Report every line below that has the string "computer" in it.

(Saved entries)
---------------

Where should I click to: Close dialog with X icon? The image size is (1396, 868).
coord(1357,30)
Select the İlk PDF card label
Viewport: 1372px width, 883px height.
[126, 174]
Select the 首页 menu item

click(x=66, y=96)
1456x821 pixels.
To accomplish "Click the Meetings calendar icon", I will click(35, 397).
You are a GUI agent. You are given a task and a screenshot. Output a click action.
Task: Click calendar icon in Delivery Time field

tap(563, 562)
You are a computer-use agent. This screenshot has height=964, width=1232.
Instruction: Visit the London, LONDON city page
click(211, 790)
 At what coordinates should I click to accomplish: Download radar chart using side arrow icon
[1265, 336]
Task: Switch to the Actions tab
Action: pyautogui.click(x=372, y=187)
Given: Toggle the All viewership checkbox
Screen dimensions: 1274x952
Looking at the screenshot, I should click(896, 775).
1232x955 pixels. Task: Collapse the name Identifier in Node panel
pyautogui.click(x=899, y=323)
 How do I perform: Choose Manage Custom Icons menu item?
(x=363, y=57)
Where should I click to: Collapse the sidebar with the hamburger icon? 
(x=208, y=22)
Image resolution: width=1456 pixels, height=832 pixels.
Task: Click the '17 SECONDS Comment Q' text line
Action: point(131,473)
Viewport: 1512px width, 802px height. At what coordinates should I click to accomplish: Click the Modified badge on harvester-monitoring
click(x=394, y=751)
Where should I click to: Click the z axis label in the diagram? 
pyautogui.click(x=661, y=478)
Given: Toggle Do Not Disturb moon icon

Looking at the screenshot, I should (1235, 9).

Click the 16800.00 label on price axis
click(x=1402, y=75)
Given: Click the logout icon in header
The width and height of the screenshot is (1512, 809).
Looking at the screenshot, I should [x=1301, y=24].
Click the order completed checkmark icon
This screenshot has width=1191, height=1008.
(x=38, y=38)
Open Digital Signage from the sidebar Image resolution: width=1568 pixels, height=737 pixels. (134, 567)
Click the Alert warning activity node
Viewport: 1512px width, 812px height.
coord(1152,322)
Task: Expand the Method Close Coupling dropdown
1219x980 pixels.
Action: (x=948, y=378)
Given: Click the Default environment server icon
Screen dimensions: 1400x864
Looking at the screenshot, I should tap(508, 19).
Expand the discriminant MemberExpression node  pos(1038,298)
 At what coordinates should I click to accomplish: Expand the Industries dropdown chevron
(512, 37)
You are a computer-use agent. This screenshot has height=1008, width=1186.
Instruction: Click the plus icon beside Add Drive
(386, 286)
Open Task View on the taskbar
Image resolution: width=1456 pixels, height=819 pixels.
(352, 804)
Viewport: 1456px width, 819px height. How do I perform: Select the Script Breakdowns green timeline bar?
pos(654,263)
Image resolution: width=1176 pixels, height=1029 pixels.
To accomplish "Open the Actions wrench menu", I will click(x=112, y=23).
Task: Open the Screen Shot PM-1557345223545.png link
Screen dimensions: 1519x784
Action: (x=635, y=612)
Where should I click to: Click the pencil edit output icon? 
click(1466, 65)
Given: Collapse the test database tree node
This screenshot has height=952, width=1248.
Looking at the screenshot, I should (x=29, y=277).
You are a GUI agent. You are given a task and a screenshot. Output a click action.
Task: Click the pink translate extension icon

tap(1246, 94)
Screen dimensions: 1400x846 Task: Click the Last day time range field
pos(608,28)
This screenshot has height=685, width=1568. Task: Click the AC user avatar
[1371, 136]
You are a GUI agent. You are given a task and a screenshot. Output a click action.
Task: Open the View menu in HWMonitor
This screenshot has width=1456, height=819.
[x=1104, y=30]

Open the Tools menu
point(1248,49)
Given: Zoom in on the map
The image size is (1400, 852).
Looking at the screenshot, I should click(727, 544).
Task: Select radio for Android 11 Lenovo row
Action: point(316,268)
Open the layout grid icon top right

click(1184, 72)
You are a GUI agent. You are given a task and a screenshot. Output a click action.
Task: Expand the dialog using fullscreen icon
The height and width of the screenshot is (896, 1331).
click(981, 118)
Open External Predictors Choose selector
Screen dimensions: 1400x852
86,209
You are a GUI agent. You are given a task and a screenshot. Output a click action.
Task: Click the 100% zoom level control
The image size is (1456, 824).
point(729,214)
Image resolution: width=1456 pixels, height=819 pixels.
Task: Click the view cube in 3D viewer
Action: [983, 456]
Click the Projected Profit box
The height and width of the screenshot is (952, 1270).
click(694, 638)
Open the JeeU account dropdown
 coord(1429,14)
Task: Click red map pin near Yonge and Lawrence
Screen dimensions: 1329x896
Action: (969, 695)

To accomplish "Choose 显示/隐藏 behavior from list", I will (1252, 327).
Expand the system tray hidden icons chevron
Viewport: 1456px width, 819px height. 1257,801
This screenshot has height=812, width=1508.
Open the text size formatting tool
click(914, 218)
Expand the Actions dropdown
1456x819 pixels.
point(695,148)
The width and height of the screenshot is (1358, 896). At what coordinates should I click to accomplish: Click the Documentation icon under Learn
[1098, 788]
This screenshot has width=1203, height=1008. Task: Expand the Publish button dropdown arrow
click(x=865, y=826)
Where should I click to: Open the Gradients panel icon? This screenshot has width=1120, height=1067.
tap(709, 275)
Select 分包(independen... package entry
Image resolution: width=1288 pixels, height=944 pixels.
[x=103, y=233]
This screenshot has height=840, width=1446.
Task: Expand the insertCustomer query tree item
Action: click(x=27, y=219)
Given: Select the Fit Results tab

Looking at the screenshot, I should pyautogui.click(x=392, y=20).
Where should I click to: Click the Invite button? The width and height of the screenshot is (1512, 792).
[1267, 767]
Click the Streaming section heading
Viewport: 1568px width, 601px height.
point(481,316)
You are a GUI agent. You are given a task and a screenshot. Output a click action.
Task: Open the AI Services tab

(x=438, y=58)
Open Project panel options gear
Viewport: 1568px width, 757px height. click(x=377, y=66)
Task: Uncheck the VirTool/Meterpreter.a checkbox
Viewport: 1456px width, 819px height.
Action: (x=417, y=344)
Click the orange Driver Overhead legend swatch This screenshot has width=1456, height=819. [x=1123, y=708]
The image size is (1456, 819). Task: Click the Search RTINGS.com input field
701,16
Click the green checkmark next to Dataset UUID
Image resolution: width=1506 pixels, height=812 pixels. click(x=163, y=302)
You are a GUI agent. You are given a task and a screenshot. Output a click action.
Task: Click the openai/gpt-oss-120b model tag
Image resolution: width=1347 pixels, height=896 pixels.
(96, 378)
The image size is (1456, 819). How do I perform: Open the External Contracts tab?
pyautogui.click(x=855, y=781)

---------------

• Answer to this exercise
You are a computer-use agent. This screenshot has height=964, width=1232.
You are a computer-use agent. This screenshot has height=1008, width=1186.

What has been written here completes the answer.